В это время Урмуль, увязывая походную поклажу, тронул Бэнсона за плечо и, пронизая воздух перед собой вытянутым пальцем, стал с сожалением качать головой.

– Да-да, – разделил его сокрушённость Бэнсон. – Болт улетел. Жалко. Но ничего, вернёмся в Бристоль – оружейник сделает новый.

– Пора лошадей поить, – встал с травы Альба. – Дать бы им травы пощипать – но некогда. Ах, как неудачно встретились нам эти янычары. Ах, как не вовремя.

Снова затянули подпруги, и уселись в сёдла, и привычными быстрыми движениями уложили оружие. Вечер катился всё ближе, и ехать стало легче: опускалась прохлада.

Не останавливаясь, ехали всю ночь – то лёгкой рысью, то шагом.

– Вот, – сказал Альба, – впереди темнеет. Видите? Это караван-сарай. Сейчас отдохнём. Но будьте внимательны. Неизвестно, сколько патер Люпус расставил в округе засад. Хотя вряд ли он мог предвидеть, что мы появимся именно здесь.

Тем не менее усилием воли прогнали усталость и придвинули ближе оружие. Шагом въехали в открытые настежь ворота. Сонная тишина. По периметру двора, вдоль глинобитных стен – уступ-настил. На нём вповалку спят путники. Стоя дремлют шесть лошадей. Поводья одной из них привязаны к щиколотке спящего хозяина. Обычная ночь в обычном караван-сарае. Кивнув Бэнсону на свободный угол, Альба передал ему ремённую петлю уздечки и отправился к двери, возле которой стоял чёрный котёл с тусклыми искрами углей под ним: верный знак, что здесь находится хозяин постоялого двора. Альба постучал, намереваясь договориться об обмене с доплатой своих лошадей на свежих.

Вдруг распахнулась дверь спального помещения для богатых и важных путников, и оттуда вышли несколько человек в дорожной одежде и при оружии.

– Эй, хозяин! Сын шакала! – нарочито громко закричал один из них. – Ты почему нас не разбудил? Сам проспал? Утро скоро!

Хозяин караван-сарая, вышедший к странствующему дервишу из своей пахнущей сеном и козами конуры, принялся извиняться – сокрушённо и громко. На настиле человек шесть подняли головы, зашевелились. Вышедшие из дверей пять человек быстро пересекали затоптанный копытами двор. Было понятно, что они только что проснулись, но никто из них не зевал. А это могло означать только одно: скрытое сильное внутреннее напряжение.

– Руби их, Бэн!! – пронзительно закричал Альба, и хозяин караван-сарая упал навзничь, назад, в свою конуру. – Руби всех! Это ловушка!

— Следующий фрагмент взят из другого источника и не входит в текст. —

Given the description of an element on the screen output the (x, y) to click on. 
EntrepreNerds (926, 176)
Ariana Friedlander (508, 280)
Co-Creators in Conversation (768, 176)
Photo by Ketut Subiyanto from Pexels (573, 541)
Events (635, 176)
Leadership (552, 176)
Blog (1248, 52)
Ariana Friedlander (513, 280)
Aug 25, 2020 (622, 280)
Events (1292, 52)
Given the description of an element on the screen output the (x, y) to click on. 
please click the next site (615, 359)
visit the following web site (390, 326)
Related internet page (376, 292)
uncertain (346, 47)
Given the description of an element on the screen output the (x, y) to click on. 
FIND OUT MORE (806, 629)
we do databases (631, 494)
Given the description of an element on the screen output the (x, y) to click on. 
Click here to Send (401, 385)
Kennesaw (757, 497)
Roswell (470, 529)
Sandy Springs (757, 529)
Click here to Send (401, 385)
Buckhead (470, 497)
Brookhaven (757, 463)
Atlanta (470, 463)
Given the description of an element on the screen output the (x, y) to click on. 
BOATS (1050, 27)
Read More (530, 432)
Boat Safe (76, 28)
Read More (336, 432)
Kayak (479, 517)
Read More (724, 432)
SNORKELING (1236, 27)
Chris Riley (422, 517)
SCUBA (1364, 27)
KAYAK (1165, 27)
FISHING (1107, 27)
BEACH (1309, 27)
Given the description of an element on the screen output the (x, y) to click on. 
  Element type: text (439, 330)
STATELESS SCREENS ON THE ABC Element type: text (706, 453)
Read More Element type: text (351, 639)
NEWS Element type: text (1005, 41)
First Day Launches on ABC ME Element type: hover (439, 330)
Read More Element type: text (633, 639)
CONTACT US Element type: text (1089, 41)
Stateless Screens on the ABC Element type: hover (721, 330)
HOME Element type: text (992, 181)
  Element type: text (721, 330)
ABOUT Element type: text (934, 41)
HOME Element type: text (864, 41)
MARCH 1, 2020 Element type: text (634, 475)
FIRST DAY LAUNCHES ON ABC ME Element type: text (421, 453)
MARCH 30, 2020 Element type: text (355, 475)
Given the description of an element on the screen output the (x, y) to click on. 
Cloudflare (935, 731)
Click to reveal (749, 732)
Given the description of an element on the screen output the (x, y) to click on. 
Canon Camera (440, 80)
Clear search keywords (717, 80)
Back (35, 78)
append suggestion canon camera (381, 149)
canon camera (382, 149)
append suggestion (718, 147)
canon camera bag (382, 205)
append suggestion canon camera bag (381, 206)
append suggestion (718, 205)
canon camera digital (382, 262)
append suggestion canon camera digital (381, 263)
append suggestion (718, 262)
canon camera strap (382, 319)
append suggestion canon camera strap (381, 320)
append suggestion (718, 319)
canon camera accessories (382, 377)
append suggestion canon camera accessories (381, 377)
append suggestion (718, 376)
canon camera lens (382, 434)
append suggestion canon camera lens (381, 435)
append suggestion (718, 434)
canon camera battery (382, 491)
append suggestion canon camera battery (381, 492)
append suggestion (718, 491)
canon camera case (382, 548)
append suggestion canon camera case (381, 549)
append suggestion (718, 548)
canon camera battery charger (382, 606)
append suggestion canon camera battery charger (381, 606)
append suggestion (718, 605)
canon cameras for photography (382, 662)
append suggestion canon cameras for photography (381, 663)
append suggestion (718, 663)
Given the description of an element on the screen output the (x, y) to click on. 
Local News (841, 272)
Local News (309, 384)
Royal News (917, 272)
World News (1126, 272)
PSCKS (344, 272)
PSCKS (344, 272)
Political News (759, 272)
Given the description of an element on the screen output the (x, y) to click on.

Дервиш метнулся к подходящим к нему, и те привычно – хотя и чуть замедленно после сна – отпрыгнули, растягиваясь в линию. Но отпрыгнули не все. Двое упали, и третий, побежавший назад, к двери, неосторожно открыл спину, и дервиш, кричавший что-то на непонятном языке, выхватил длинный кинжал из руки только что убитого им, и запустил этот кинжал через весь сумрачный двор, и человек до двери не добежал. Но та растворилась от сильного толчка изнутри, и сквозь чёрный проём стали выбегать полуодетые вооружённые люди. Они разделились на две группы. Одна бросилась к взмахивающему жёлтым клинком дервишу, а вторая, человек в пять, – к настилу, по которому прыгал, взмахивая громадным топором громадный, в коротких мохнатых штанах человек. Спавшие вскакивали, поднимая приготовленное заранее оружие, но никто не мог противостоять чудовищному полуголому мяснику. Он прошёл по периметру почти весь настил и оставил лежать добрый десяток человек, но люди, выбежавшие во двор, знали толк в битвах, и на другом краю двора взмахивающего окровавленным топором громилу встретили четыре копья на длинных древках. Засвистали бесцельные, на длинной дистанции, слепые удары.